§ REQUIRED ACTION
Each entry is to be transcribed exactly, with nothing added or dropped.

Collected data entries
--

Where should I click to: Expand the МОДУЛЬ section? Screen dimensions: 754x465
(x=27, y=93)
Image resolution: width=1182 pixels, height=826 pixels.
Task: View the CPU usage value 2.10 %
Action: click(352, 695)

--

§ TASK OUTPUT
Where should I click to: Expand the МОДУЛЬ section? Screen dimensions: 754x465
(x=27, y=93)
Image resolution: width=1182 pixels, height=826 pixels.
Task: View the CPU usage value 2.10 %
Action: click(352, 695)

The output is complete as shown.